De Temps en Temps
En association avec le Laboratoire Pluridisciplinaire de Recherches sur l'Imaginaire appliquées à la Littérature (L.A.P.R.I.L.), le Centre d'Etude et de Recherche sur les Littératures de l'Imaginaire (C.E.R.L.I.)tenait, à l'Université Michel de Montaigne, Bordeaux III, du 26 au 28 Novembre, son colloque annuel organisé par Natacha Vas-Deyres et Gérard Peylet, dédié cette année à l'exploration des représentations et figures du temps dans la littérature et le cinéma fantastique et de science-fiction.
Science-fiction et fantastique offrent des moyens tout à fait spécifiques d'explorer la notion de temps et d'en figurer l'expérience à la fois au cinéma et en littérature. Les différents intervenants ont ainsi analysé de multiples visions du passé, présent et futur, dans cette ouverture des possibles que constituent les domaines de l'imaginaire.
Résurgences et Hantises
Le temps peut être interrogé sous l'angle de la résurgence d'un passé anxiogène dans le présent.
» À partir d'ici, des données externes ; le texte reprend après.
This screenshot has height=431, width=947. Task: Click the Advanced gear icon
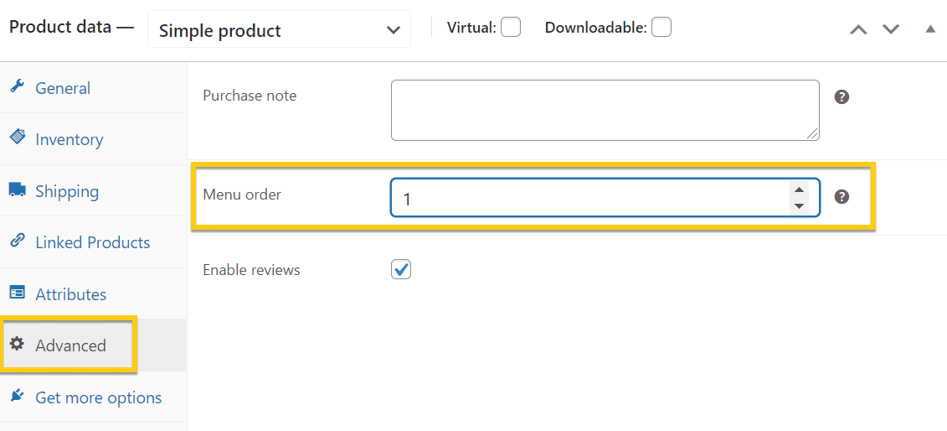18,344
Le fantastique est souvent cette fissure dans le réel par laquelle s'engouffrent les fantômes de nos angoisses les plus profondes. Chez H.P. Lovecraft, écrivain américain né en 1890 et mort en 1937, dont l'œuvre à la fois fantastique et de science-fiction déploie une mythologie hantée par des races anciennes et des dieux terrifiants, le présent, fragile, est toujours menacé par un en-dessous, le passé, et un au-dessus, l'avenir ou plutôt l'absence d'avenir, comme le montre Cécile Colin – Allocataire-monitrice à Montpellier III - dans son analyse de cinq nouvelles, "Dans l’Abîme du temps", "L’appel de Cthulhu", "L’Affaire Charles Dexter Ward", "Les Rats dans les murs" et "Les Montagnes hallucinées". "The past is real" - Le passé est réel, écrit l'auteur américain.
De même, à l'époque victorienne, la révolution psychanalytique mais aussi la théorie de l'évolution attirent l'attention sur les zones d'ombre de l'humain, ce qui peut expliquer, dans les textes de cette époque, la prégnance dans l'imaginaire du motif du retour de l'enfoui. Le premier mari que l'on croyait mort et qu'il faut désormais éliminer parce que son retour menace le nouvel équilibre, le secret qu'il faut découvrir, autant d'exemples de cette résurgence du passé dans le présent, que l'on retrouve dans Pierre de Lune de Wilkie Collins, Le secret de Lady Audley de Mary Elizabeth Braddon et quelques nouvelles de Montagu Rhodes James, œuvres analysées par Françoise Dupeyron-Lafay – Professeur en Etudes anglophones à Paris XII. Dans ces récits, qui ne sont pas tous à proprement parler fantastiques mais dont les thématiques et l'esthétique trouvent des échos dans le genre, ce qui a été réprimé refait toujours surface.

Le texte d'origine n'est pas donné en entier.